TEXT PROVIDED:
- - -

The federal government is on the verge of one of the biggest giveaways of oil and gas in American history, worth an estimated $7 billion over five years.
It's one of the greatest train robberies in the history of the world. It's the gift that keeps on giving.
New projections, buried in the Interior Department's just-published budget plan, anticipate that the government will let companies pump about $65 billion worth of oil and natural gas from federal territory over the next five years without paying any royalties to the government.
This year the oil companies will pump about $15 billion worth of oil out of federal territory this year and will pay no royalties to the government. BP gets to write off 70% of the rental fee for the Deepwater Horizon rig (which was registered in the Marshall Islands, in order to duck most US taxes) – just one of many tax breaks we give Big Oil. Maybe if we took away the tax breaks and insisted on royalty payments, the oil companies might be a tad more careful with the stuff.
Moreover, the projected largess could be just the start. Last week, Kerr-McGee Exploration and Development, a major industry player, began a brash but utterly serious court challenge that could, if it succeeds, cost the government another $28 billion in royalties over the next five years.
In what administration officials and industry executives alike view as a major test case, Kerr-McGee told the Interior Department last week that it planned to challenge one of the government's biggest limitations on royalty relief if it could not work out an acceptable deal in its favor. If Kerr-McGee is successful, administration projections indicate that about 80 percent of all oil and gas from federal waters in the Gulf of Mexico would be royalty-free.

- - -

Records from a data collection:

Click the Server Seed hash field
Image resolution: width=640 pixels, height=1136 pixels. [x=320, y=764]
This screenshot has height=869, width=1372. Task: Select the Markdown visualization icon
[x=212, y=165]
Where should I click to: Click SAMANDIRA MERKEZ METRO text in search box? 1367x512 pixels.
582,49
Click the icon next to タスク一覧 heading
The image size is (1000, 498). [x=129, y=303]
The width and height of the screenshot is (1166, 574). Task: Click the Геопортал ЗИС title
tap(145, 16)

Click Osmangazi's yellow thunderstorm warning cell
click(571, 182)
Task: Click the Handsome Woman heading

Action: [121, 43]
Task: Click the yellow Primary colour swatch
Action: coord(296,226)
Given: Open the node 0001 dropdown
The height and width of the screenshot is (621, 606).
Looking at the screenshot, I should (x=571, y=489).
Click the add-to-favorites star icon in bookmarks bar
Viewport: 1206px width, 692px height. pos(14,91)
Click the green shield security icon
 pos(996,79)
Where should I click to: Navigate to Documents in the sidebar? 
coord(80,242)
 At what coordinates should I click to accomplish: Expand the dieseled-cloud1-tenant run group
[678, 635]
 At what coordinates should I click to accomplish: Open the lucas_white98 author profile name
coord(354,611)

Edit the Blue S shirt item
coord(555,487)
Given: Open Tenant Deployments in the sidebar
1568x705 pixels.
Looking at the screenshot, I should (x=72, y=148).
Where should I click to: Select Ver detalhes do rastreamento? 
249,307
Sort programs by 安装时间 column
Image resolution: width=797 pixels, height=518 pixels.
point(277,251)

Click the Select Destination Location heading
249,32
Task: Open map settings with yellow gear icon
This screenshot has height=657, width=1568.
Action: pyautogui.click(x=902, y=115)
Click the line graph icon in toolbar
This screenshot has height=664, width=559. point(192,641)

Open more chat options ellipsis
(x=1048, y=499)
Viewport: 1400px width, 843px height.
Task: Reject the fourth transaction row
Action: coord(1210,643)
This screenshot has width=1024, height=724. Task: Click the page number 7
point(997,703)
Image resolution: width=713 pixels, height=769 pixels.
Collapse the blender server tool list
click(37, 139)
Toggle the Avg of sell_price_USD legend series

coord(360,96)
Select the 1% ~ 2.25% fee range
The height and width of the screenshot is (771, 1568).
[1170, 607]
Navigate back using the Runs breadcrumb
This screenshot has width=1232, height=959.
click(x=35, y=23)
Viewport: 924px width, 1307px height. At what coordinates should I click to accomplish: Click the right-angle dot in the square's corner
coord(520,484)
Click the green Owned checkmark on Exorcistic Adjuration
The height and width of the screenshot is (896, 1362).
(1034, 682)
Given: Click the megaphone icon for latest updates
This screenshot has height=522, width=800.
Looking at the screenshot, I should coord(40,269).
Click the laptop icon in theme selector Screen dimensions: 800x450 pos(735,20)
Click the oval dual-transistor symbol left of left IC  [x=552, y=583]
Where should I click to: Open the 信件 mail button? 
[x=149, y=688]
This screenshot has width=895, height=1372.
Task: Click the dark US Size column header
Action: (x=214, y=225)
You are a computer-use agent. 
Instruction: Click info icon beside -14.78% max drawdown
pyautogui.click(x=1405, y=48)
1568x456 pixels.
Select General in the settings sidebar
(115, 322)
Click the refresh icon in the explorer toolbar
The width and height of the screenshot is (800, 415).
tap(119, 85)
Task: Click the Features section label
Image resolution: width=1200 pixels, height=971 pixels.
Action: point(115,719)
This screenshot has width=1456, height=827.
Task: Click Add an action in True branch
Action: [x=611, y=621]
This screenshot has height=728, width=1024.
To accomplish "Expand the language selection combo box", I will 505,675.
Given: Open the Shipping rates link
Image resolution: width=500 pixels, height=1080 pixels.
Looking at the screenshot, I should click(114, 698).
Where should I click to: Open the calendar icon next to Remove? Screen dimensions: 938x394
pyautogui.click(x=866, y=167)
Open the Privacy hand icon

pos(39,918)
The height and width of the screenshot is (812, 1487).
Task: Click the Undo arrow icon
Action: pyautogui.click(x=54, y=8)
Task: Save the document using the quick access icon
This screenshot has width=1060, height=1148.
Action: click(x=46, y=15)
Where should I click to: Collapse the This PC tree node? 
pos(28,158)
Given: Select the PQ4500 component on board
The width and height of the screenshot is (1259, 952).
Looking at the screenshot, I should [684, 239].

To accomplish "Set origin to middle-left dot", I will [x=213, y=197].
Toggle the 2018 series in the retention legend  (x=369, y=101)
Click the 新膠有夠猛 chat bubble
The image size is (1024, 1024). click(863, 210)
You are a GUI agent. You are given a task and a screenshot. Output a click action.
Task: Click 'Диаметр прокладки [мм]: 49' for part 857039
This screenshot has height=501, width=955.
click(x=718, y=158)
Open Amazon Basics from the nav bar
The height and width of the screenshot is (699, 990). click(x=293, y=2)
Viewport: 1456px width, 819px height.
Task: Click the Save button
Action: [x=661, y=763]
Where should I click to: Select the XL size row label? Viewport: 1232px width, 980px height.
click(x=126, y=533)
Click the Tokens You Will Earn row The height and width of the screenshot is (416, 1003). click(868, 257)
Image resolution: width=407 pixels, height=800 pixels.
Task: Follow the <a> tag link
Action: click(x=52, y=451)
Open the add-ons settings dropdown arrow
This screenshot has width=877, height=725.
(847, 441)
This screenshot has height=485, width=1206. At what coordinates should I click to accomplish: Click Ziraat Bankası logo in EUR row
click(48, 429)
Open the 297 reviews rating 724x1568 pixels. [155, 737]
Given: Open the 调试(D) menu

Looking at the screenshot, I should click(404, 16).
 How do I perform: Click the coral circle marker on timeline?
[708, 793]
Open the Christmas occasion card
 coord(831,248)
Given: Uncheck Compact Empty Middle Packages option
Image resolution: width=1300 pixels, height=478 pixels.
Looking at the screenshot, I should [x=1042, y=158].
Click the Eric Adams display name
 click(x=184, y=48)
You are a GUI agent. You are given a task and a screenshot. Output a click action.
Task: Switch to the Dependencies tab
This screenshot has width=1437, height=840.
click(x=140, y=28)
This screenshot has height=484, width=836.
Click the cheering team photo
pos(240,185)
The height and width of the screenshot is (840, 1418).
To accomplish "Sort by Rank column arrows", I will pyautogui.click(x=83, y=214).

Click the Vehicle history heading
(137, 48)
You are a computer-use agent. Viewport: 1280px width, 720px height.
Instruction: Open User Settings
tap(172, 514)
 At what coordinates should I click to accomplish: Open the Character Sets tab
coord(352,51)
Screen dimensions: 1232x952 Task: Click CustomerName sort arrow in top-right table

- - -

WHAT YOU SHOULD DO: Transcribe the stretch of the oil and gas royalty text from "New projections, buried" through "any royalties to the government.".

RESPONSE TO THIS EXERCISE:
New projections, buried in the Interior Department's just-published budget plan, anticipate that the government will let companies pump about $65 billion worth of oil and natural gas from federal territory over the next five years without paying any royalties to the government.